Further, there was no extrinsic evidence to support
involvement by [Michael] in educational, religious, or
medical decisions over the years.
The child is doing well in school and her grades are high.
She is very active in extracurricular activities. She has
many. She has no discipline problems. She is soon to be
a senior in high school, graduate and turn eighteen.

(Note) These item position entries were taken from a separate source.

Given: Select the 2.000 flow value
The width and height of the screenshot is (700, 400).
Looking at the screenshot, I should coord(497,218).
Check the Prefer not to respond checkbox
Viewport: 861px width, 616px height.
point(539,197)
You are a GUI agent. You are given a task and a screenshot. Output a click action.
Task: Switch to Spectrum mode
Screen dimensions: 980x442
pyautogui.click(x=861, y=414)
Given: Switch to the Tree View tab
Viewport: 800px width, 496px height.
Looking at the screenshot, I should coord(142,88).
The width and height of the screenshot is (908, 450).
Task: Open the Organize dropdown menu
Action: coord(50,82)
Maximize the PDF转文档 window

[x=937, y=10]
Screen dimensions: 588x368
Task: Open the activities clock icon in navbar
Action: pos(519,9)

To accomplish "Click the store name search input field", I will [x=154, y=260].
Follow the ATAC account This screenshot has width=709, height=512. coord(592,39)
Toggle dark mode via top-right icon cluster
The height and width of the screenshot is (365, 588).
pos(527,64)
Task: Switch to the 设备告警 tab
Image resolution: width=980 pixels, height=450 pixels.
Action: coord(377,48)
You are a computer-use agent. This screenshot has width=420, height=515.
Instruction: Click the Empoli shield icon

There is no allegation of danger to child. She is wellintegrated into the Jessamine County community through
her mother, step-father and half-siblings. As to the
wishes of the parents, one parent wants a change and the
other does not. Fortunately, neither parent put the child
in the position of having to state a preference, so her
wishes are unknown. Her adjustment in the school is
noted above. There is no physical or mental health issue
for either parent. There is no thought given by the Court
to the benefits of change of environment versus the likely
harm because [Michael] does not seek a change of
environment from Kentucky to California; rather, he
seeks to change the form of custody. The Court sees no
reason to change the form of custody that has brought
forth a successful child to this point. The motion to
change the form of custody is overruled.
The court’s order modifying support provides as follows.
[Caroline] is a homemaker and has seven children high
school age or younger. Her last employment was at
$7.00 per hour, she has a high school diploma and one
year of college. Income will be attributable to her at
$8.00 per hour. [Michael] is self-employed in California.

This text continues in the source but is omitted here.